An Introduction to Linux & Commandline

Molb 4485/5485 -- Computers in Biology

Nicolas Blouin and Vikram Chhatre

Wyoming INBRE Bioinformatics Core
Dept. of Molecular Biology
University of Wyoming

Table of Contents

  1. The Terminal
  2. Connecting to Remote Server
  3. Where Am I?
  4. Linux Directory Structure
  5. Changing Directories
  6. Making Directories
  7. Making & Editing Files
  8. Moving Directories & Files
  9. Copying Directories
  10. Viewing Directory Contents
  11. Removing Files and Directories
  12. Display File Contents
  13. File & Folder Permissions
  14. Your First Shell Script
  15. Unix Power Commands
  16. Saving Your Work

1. The Terminal

This is the common name for the application that gives you text-based access to the operating system of the computer. Basically, it allows you to type input into the computer so that you can receive output from the programs you call. On Unix based machines there is always a terminal program.

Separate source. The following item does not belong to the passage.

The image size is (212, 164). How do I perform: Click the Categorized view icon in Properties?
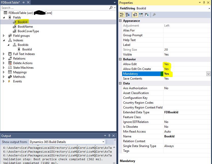tap(122, 15)
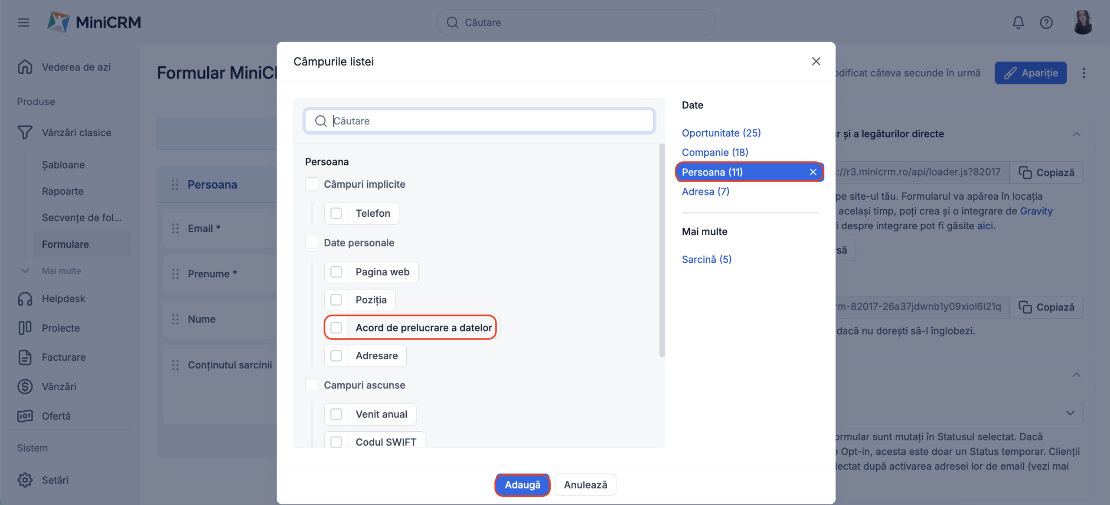
Task: Open the hamburger menu icon
Action: pos(23,22)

Some brief tips before we move further:

2. Connecting To Remote Server

Often with bioinformatics analysis, you will be performing tasks on a remote network server, one much more powerful than your workstation. Let's use the terminal program you just learned about to connect with this server. We will use Secure SHell (SSH) protocol to talk to the remote server. In the following example, replace username with the user name provided to you.

Two-Factor Authentication

To improve computer security, University of Wyoming has started requiring two-factor authentication to grant access to network servers. Two factor implies password plus a second type of authentication. You all have Yubikeys (a usb flash drive like device) for the token needed for this.

    $ ssh
                         TWO-FACTOR AUTHENTICATION
This system requires two-factor authentication.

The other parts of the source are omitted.